TASK DETAILS - Retype the data exactly, leaving nothing out.

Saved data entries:
=-=-=-=-=
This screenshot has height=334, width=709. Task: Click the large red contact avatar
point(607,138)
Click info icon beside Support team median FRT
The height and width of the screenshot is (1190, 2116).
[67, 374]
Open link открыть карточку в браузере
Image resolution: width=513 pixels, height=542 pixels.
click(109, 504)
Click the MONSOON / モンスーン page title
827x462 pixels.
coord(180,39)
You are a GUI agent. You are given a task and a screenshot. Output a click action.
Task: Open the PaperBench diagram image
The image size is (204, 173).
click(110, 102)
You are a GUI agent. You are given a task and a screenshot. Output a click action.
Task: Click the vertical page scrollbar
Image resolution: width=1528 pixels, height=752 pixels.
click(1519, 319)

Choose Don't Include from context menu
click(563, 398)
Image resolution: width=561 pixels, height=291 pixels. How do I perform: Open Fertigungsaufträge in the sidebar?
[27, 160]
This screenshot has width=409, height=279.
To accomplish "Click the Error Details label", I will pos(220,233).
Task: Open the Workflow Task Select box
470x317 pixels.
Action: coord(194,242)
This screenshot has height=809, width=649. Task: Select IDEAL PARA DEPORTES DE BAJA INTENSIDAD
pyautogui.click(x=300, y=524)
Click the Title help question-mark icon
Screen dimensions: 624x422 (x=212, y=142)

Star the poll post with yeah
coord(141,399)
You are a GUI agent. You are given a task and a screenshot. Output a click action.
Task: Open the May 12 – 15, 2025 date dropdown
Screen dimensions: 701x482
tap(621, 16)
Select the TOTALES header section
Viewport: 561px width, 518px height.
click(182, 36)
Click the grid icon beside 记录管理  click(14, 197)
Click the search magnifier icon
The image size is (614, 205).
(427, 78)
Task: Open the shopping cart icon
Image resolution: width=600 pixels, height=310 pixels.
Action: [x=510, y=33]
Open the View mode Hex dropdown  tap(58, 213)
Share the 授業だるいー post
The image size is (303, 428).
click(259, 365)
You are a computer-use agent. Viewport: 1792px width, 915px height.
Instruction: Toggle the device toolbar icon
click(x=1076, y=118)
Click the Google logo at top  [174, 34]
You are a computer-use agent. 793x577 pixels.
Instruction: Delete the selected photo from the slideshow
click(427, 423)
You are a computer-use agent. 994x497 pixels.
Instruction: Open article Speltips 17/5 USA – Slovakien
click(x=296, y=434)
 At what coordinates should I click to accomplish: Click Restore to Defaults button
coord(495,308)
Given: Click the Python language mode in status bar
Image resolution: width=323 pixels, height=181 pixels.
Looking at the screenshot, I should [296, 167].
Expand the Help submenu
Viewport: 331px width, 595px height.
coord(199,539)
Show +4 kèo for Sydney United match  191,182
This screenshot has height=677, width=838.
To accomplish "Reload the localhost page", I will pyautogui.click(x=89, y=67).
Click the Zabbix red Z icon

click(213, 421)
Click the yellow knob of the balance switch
=-=-=-=-=
FINISHED EXERCISE -
This screenshot has height=334, width=709. Task: Click the large red contact avatar
point(607,138)
Click info icon beside Support team median FRT
The height and width of the screenshot is (1190, 2116).
[67, 374]
Open link открыть карточку в браузере
Image resolution: width=513 pixels, height=542 pixels.
click(109, 504)
Click the MONSOON / モンスーン page title
827x462 pixels.
coord(180,39)
You are a GUI agent. You are given a task and a screenshot. Output a click action.
Task: Open the PaperBench diagram image
The image size is (204, 173).
click(110, 102)
You are a GUI agent. You are given a task and a screenshot. Output a click action.
Task: Click the vertical page scrollbar
Image resolution: width=1528 pixels, height=752 pixels.
click(1519, 319)

Choose Don't Include from context menu
click(563, 398)
Image resolution: width=561 pixels, height=291 pixels. How do I perform: Open Fertigungsaufträge in the sidebar?
[27, 160]
This screenshot has width=409, height=279.
To accomplish "Click the Error Details label", I will pos(220,233).
Task: Open the Workflow Task Select box
470x317 pixels.
Action: coord(194,242)
This screenshot has height=809, width=649. Task: Select IDEAL PARA DEPORTES DE BAJA INTENSIDAD
pyautogui.click(x=300, y=524)
Click the Title help question-mark icon
Screen dimensions: 624x422 (x=212, y=142)

Star the poll post with yeah
coord(141,399)
You are a GUI agent. You are given a task and a screenshot. Output a click action.
Task: Open the May 12 – 15, 2025 date dropdown
Screen dimensions: 701x482
tap(621, 16)
Select the TOTALES header section
Viewport: 561px width, 518px height.
click(182, 36)
Click the grid icon beside 记录管理  click(14, 197)
Click the search magnifier icon
The image size is (614, 205).
(427, 78)
Task: Open the shopping cart icon
Image resolution: width=600 pixels, height=310 pixels.
Action: [x=510, y=33]
Open the View mode Hex dropdown  tap(58, 213)
Share the 授業だるいー post
The image size is (303, 428).
click(259, 365)
You are a computer-use agent. Viewport: 1792px width, 915px height.
Instruction: Toggle the device toolbar icon
click(x=1076, y=118)
Click the Google logo at top  [174, 34]
You are a computer-use agent. 793x577 pixels.
Instruction: Delete the selected photo from the slideshow
click(427, 423)
You are a computer-use agent. 994x497 pixels.
Instruction: Open article Speltips 17/5 USA – Slovakien
click(x=296, y=434)
 At what coordinates should I click to accomplish: Click Restore to Defaults button
coord(495,308)
Given: Click the Python language mode in status bar
Image resolution: width=323 pixels, height=181 pixels.
Looking at the screenshot, I should [296, 167].
Expand the Help submenu
Viewport: 331px width, 595px height.
coord(199,539)
Show +4 kèo for Sydney United match  191,182
This screenshot has height=677, width=838.
To accomplish "Reload the localhost page", I will pyautogui.click(x=89, y=67).
Click the Zabbix red Z icon

click(213, 421)
Click the yellow knob of the balance switch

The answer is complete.